**How to complete this task:** Dropping every picture, set down exactly the lines in the entries below, starting with the line with "Where should I click to: Expand" and going on through the line with "Viewport: 1280px width, 800px height.".

**Data supplied:**
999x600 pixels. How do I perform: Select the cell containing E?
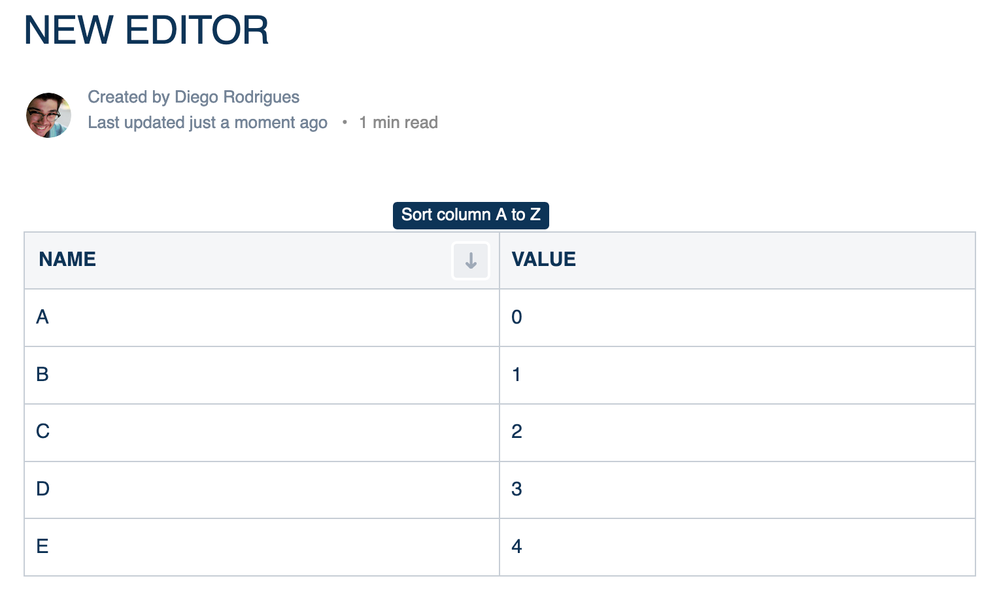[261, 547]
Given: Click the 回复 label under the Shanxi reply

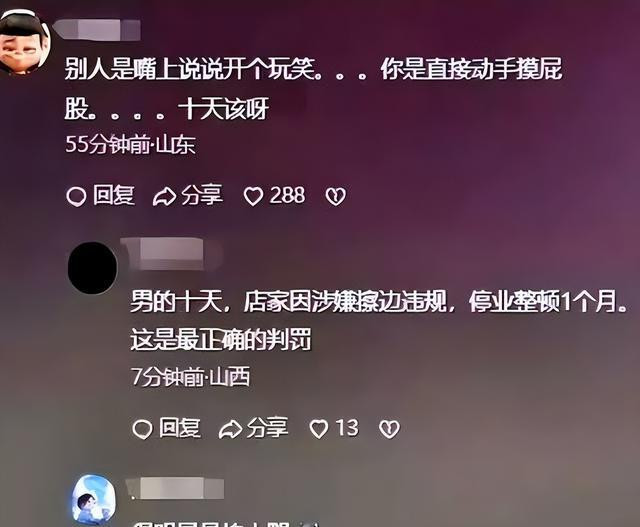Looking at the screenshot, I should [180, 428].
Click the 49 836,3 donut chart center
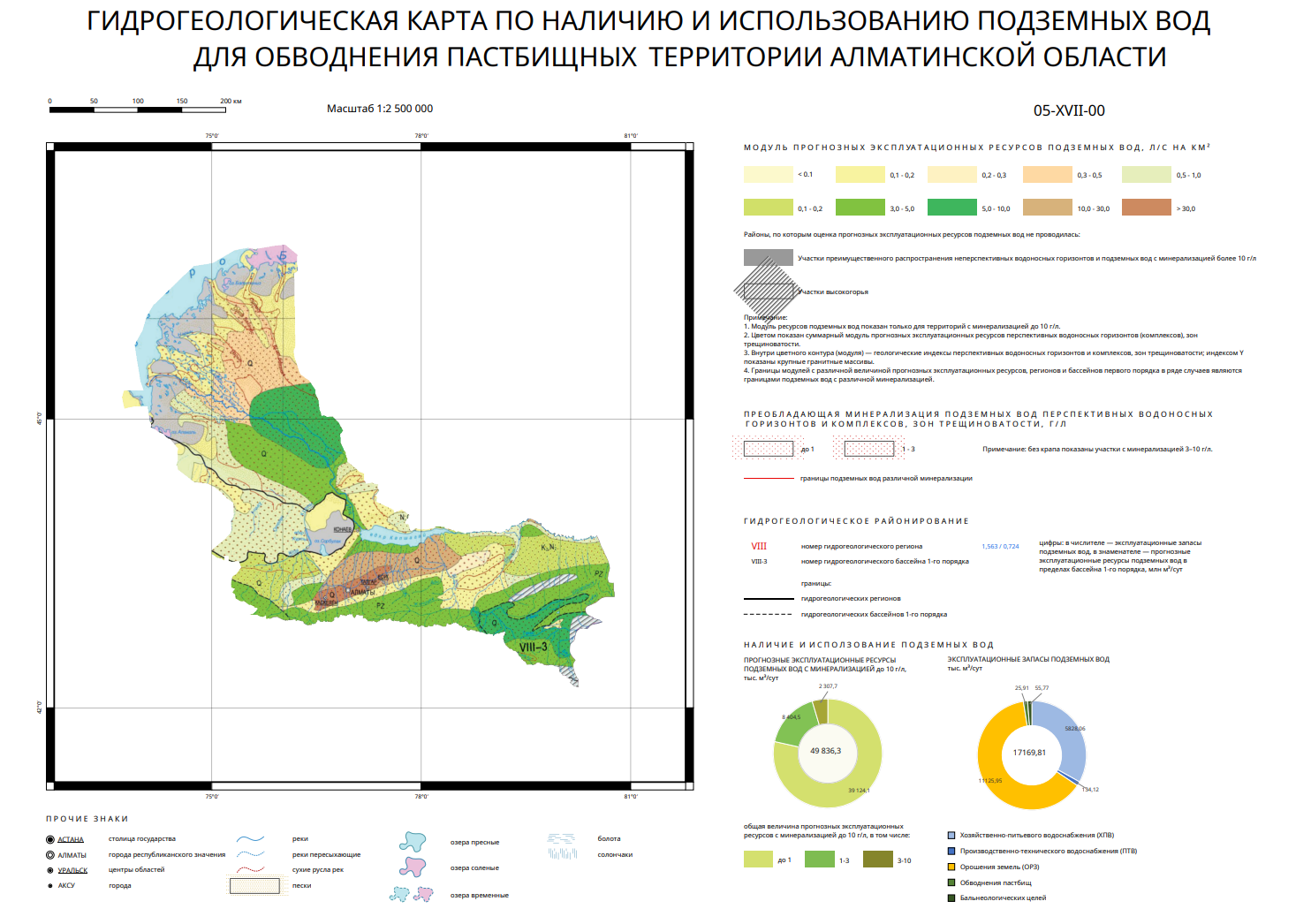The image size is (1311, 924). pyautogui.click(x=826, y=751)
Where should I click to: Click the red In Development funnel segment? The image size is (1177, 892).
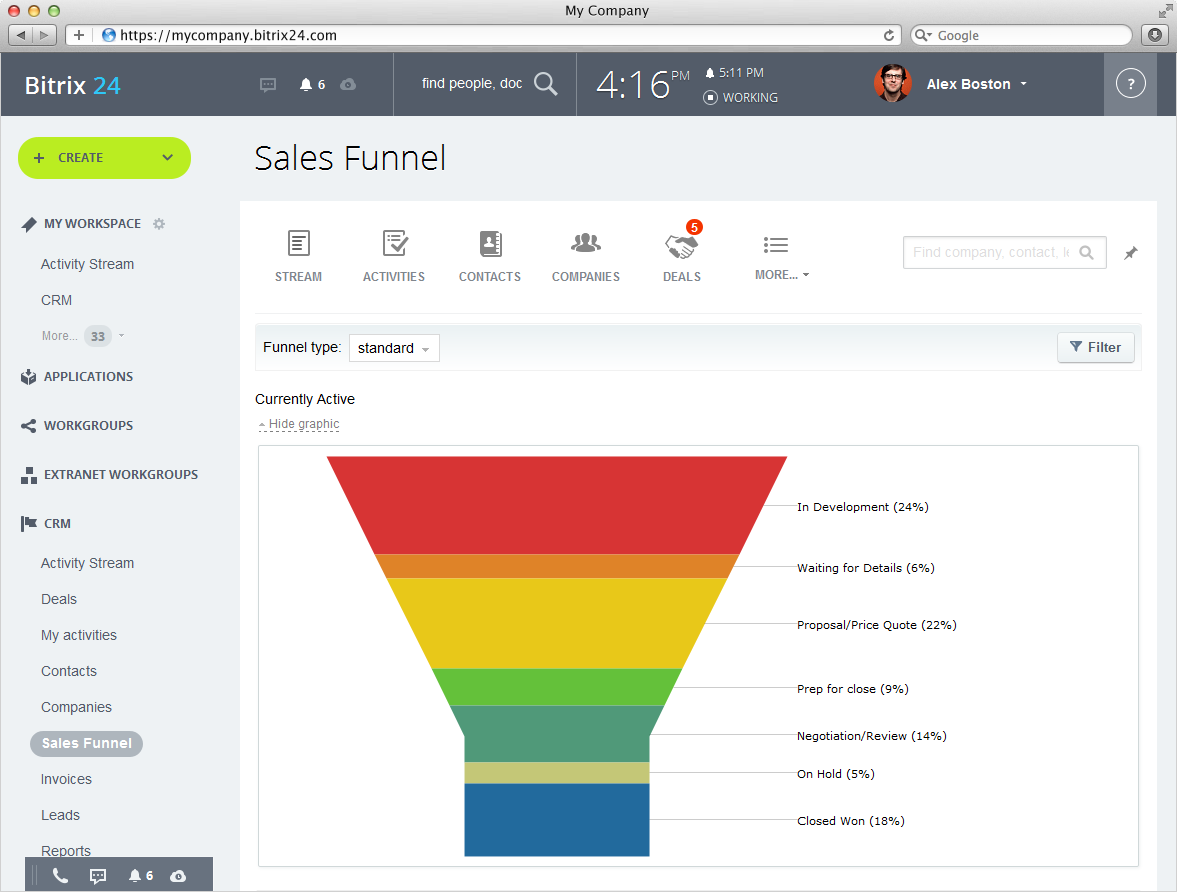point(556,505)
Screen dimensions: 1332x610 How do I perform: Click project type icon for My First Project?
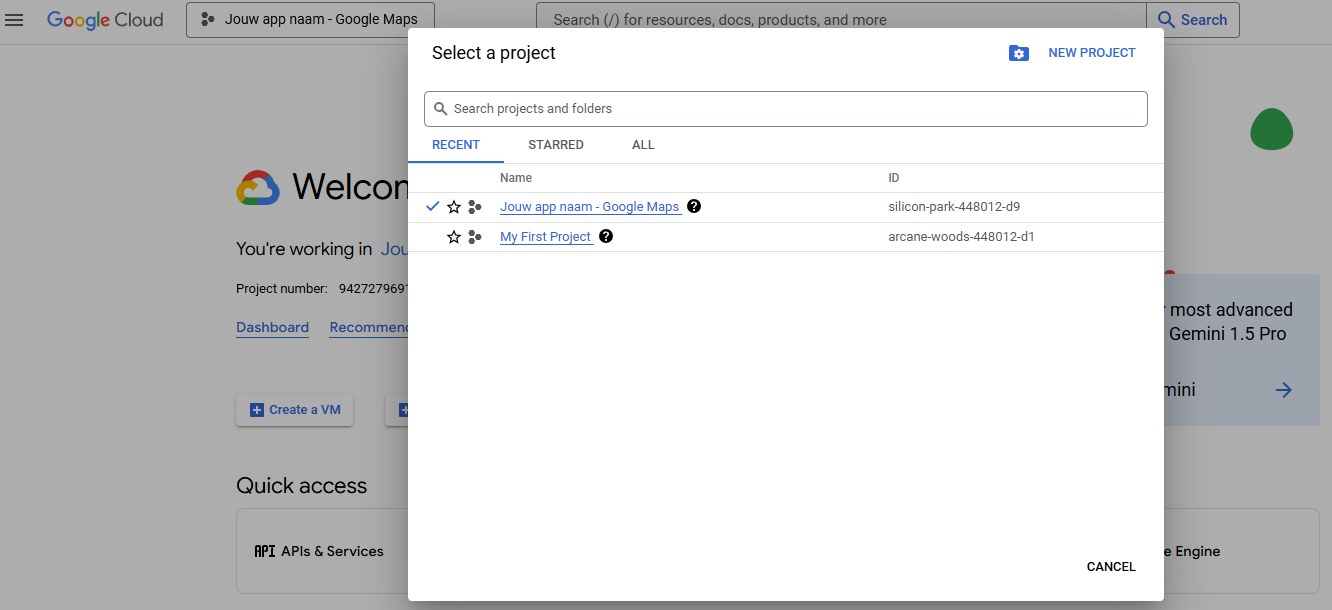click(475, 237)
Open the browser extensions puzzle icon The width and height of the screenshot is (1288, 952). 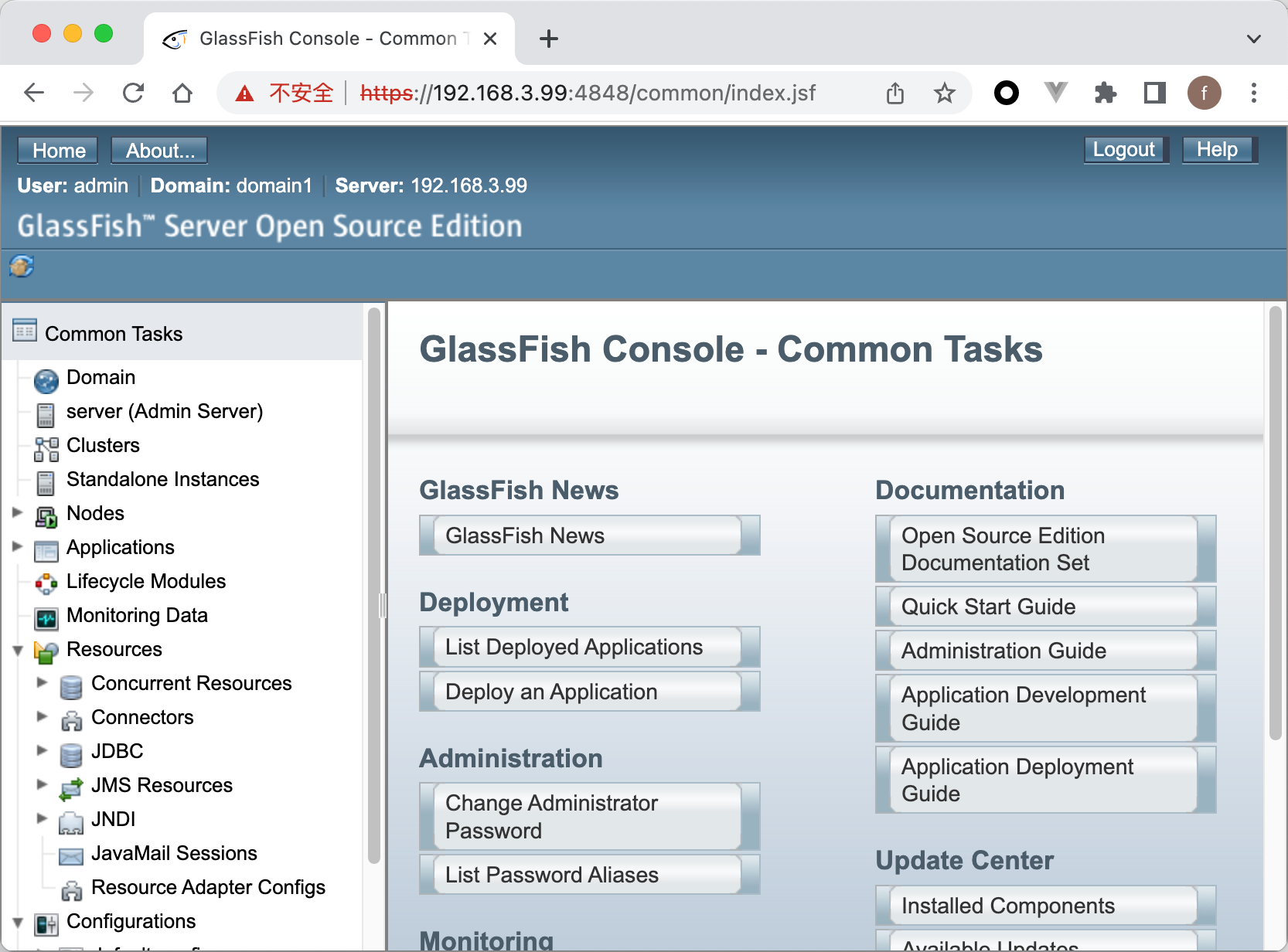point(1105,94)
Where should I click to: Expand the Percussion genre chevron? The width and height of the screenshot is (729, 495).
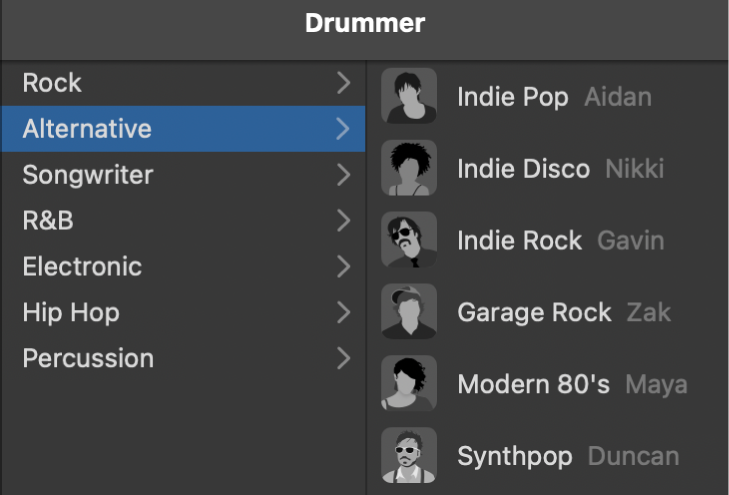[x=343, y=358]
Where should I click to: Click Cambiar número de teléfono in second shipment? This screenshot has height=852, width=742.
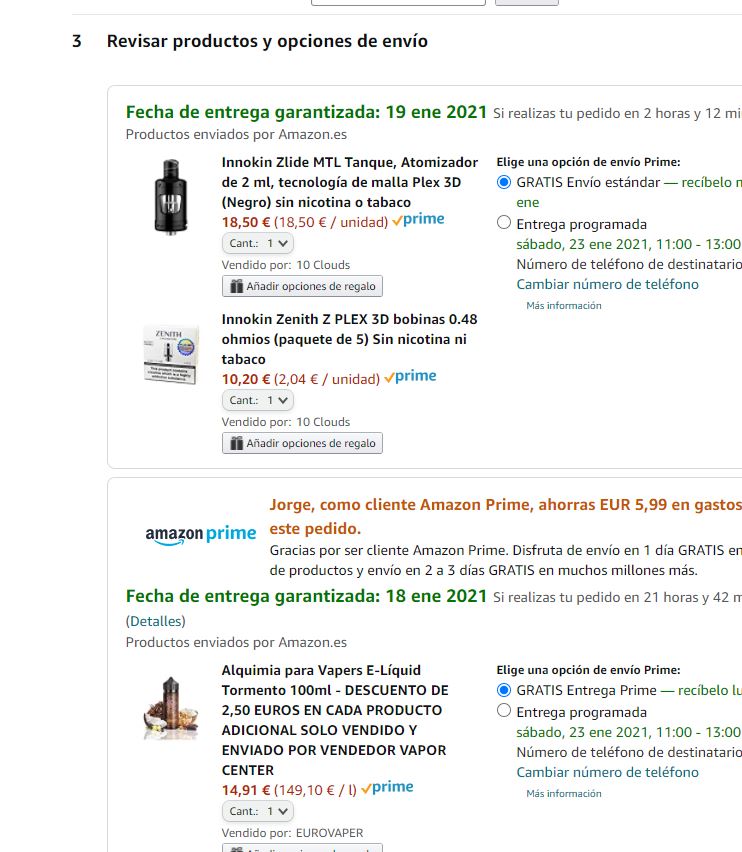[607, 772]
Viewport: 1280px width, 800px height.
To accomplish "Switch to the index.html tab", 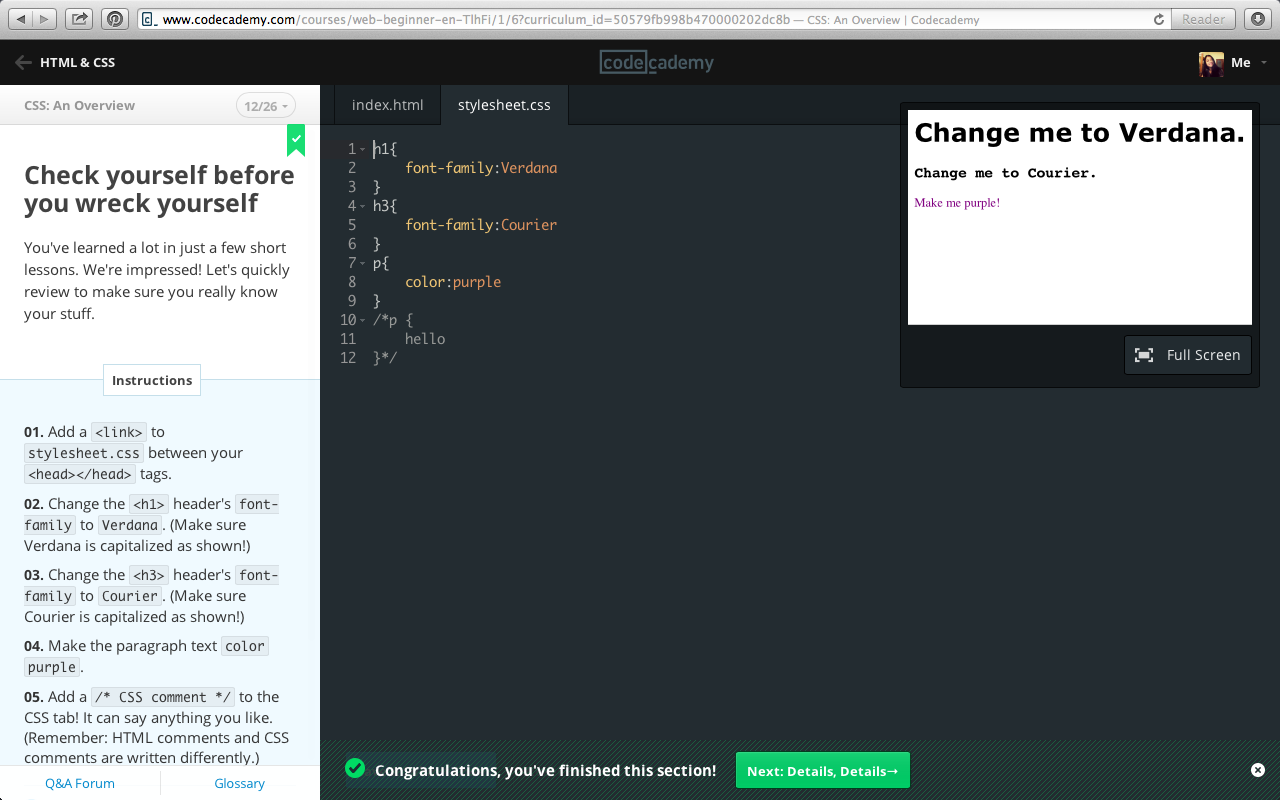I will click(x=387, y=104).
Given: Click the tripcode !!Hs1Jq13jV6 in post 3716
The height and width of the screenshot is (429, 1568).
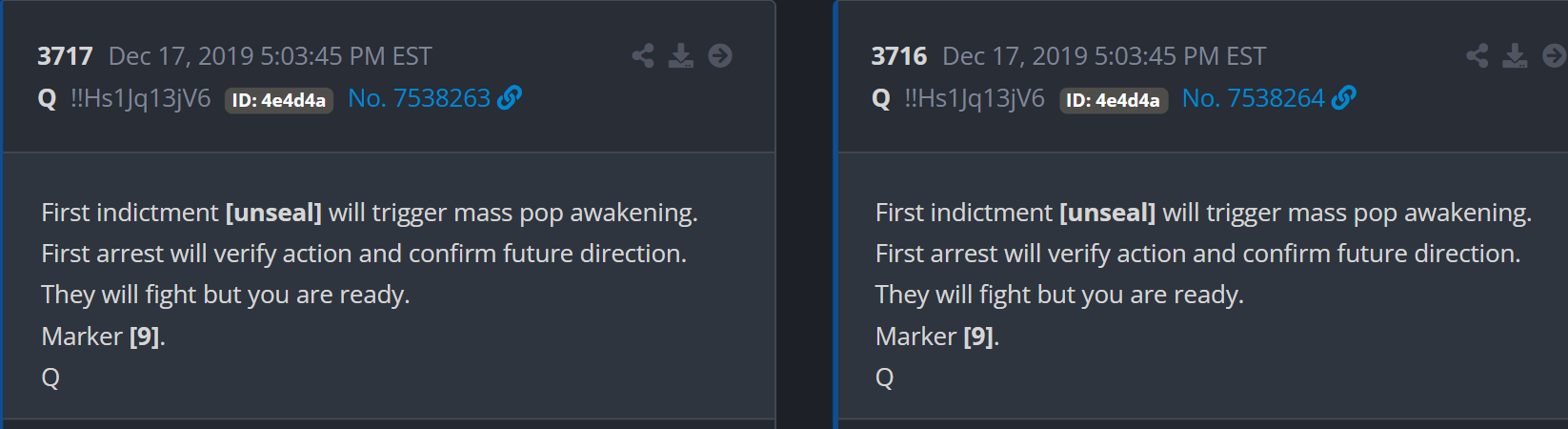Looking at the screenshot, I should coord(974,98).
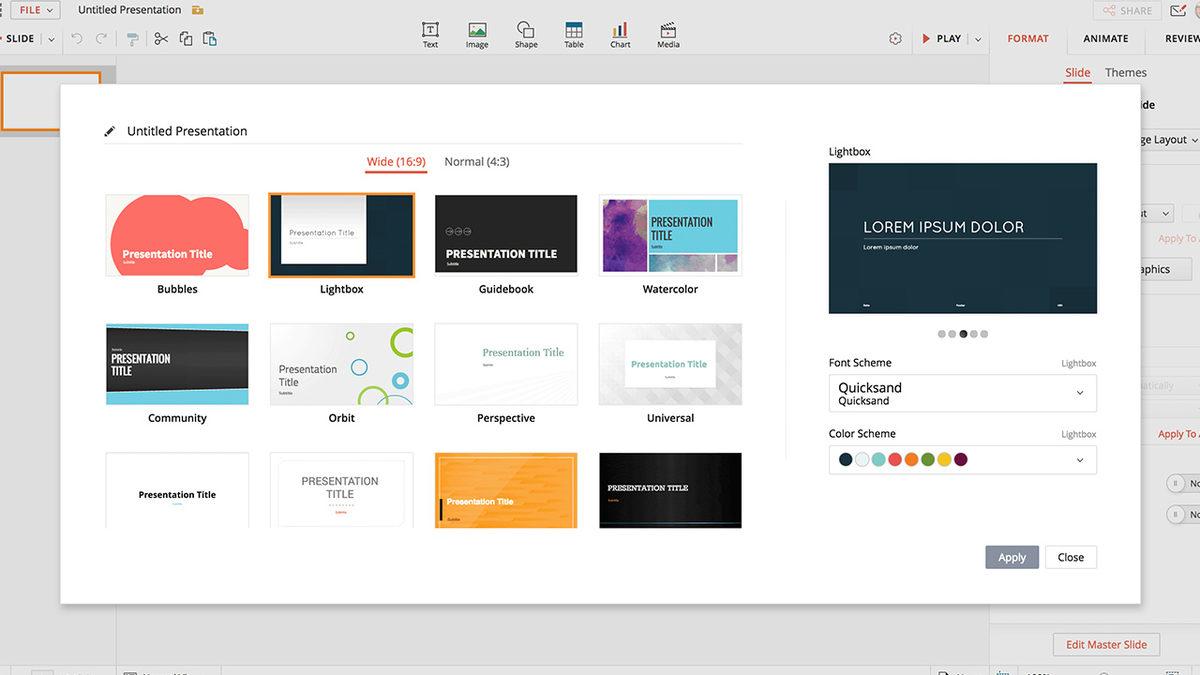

**Answer box:**
Where should I click to: Expand the Percussion genre chevron? The width and height of the screenshot is (729, 495).
[x=343, y=358]
Where should I click to: Click Cambiar número de teléfono in second shipment? This screenshot has height=852, width=742.
[607, 772]
Viewport: 1280px width, 800px height.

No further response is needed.